Beginning with the line that contains "Viewport: 1202px width, 829px", repeat each line exactly through the end of the listing below. Pictures stay out.

=== Begin Enclosure ===

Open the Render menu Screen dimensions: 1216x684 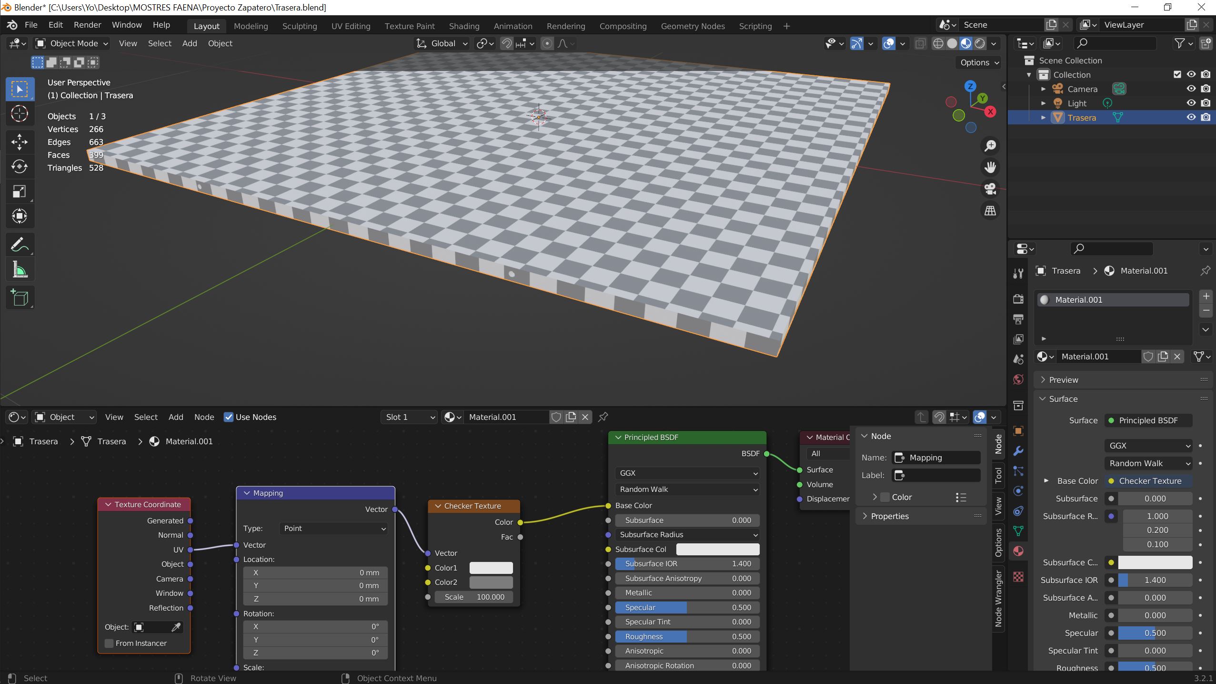(x=87, y=25)
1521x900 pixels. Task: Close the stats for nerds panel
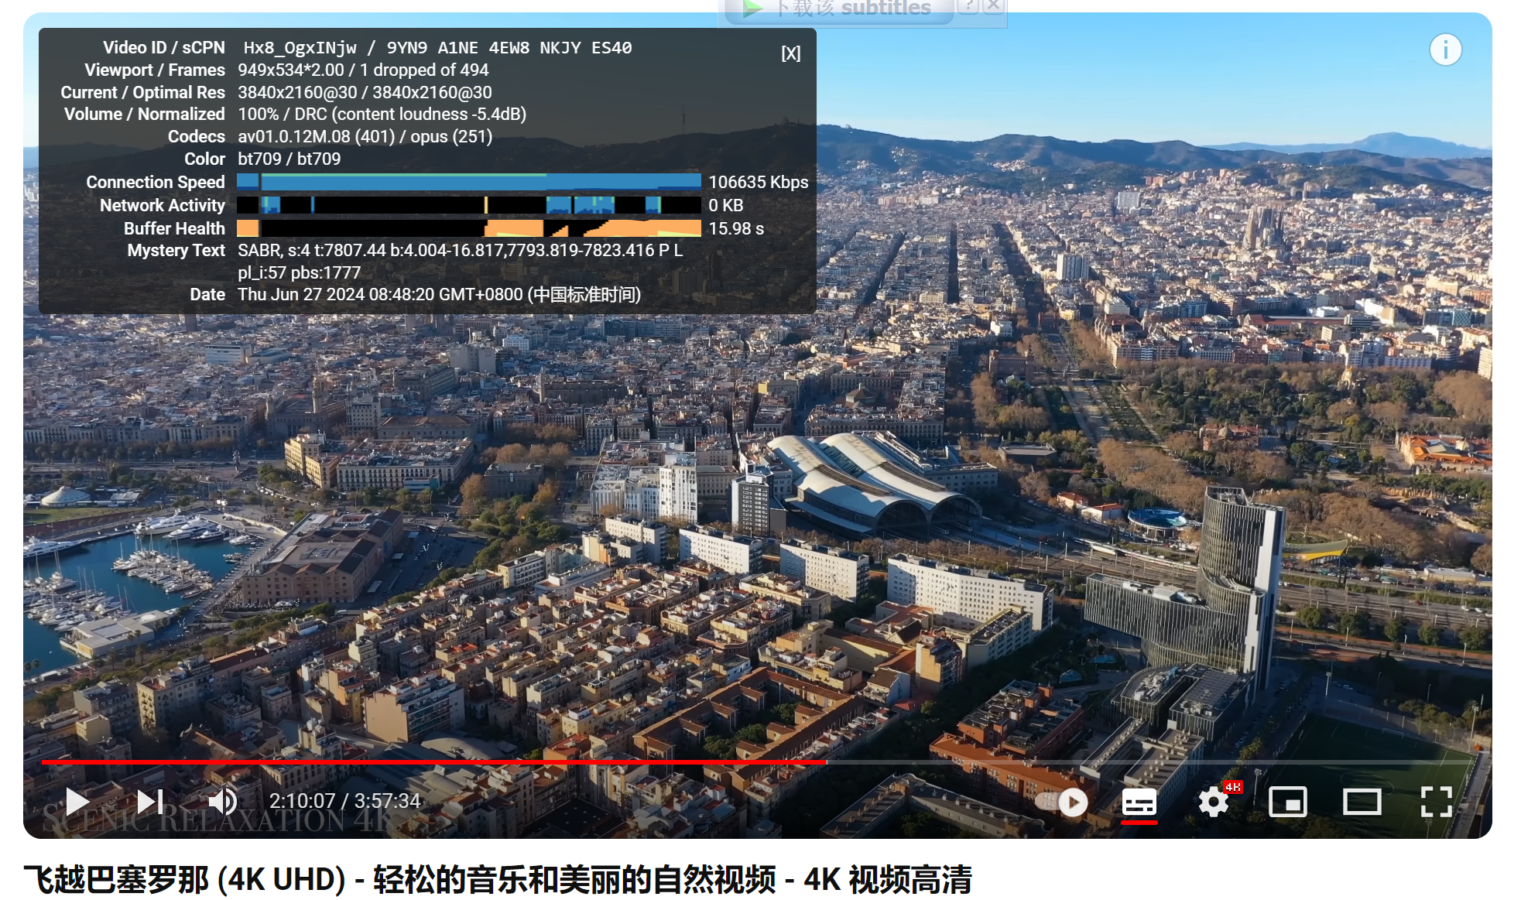(790, 53)
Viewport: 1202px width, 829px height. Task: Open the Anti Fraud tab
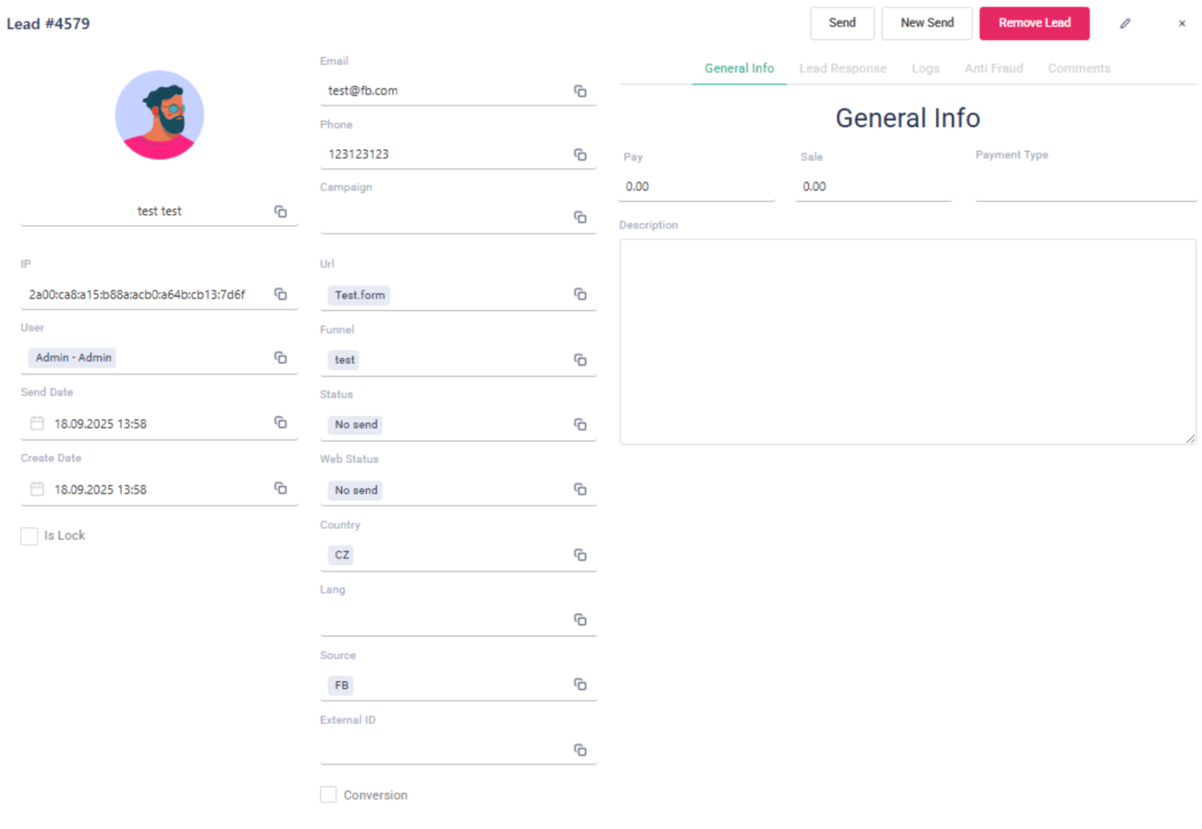tap(993, 69)
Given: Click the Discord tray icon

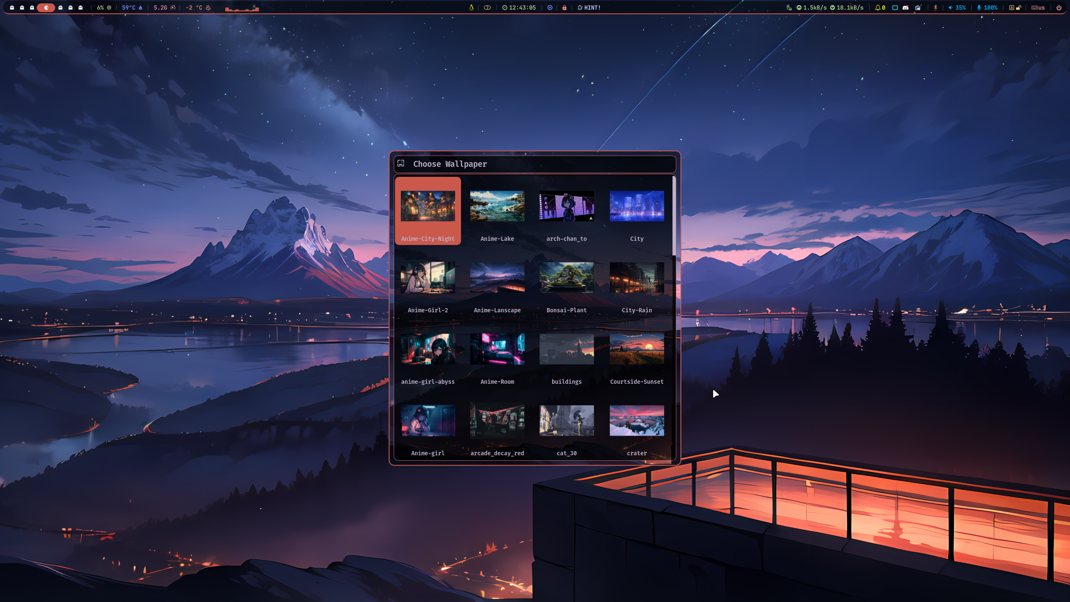Looking at the screenshot, I should (905, 8).
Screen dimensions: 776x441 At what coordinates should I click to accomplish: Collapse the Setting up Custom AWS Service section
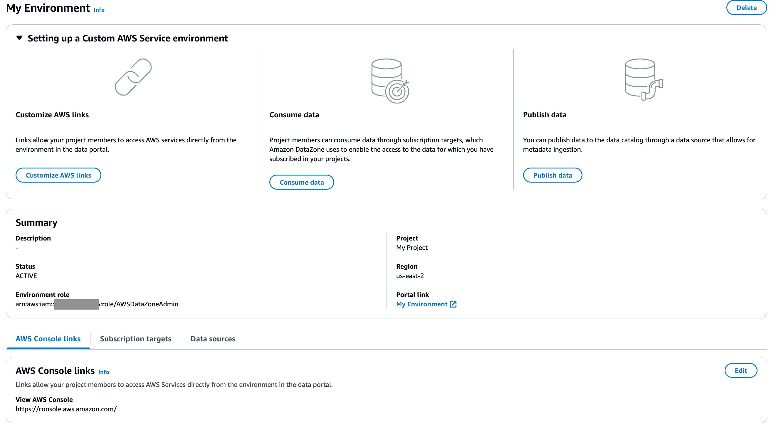tap(19, 38)
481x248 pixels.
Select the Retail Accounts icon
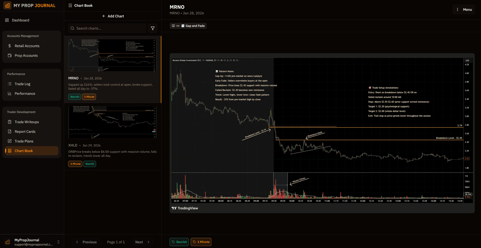[10, 46]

=== End Enclosure ===

FINISHED EXERCISE:
Viewport: 1202px width, 829px height. Task: Open the Anti Fraud tab
tap(993, 69)
Given: Click the Discord tray icon

Looking at the screenshot, I should (905, 8).
Screen dimensions: 776x441 At what coordinates should I click to accomplish: Collapse the Setting up Custom AWS Service section
tap(19, 38)
481x248 pixels.
Select the Retail Accounts icon
[10, 46]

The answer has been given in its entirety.